Nothing may be left out, so copy every entry exactly.

--- Dataset extract ---
§ §
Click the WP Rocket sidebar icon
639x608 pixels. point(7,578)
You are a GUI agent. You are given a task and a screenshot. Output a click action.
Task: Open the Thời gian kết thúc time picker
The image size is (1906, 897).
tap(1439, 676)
§ §
--- Answer ---
Click the WP Rocket sidebar icon
639x608 pixels. point(7,578)
You are a GUI agent. You are given a task and a screenshot. Output a click action.
Task: Open the Thời gian kết thúc time picker
The image size is (1906, 897).
tap(1439, 676)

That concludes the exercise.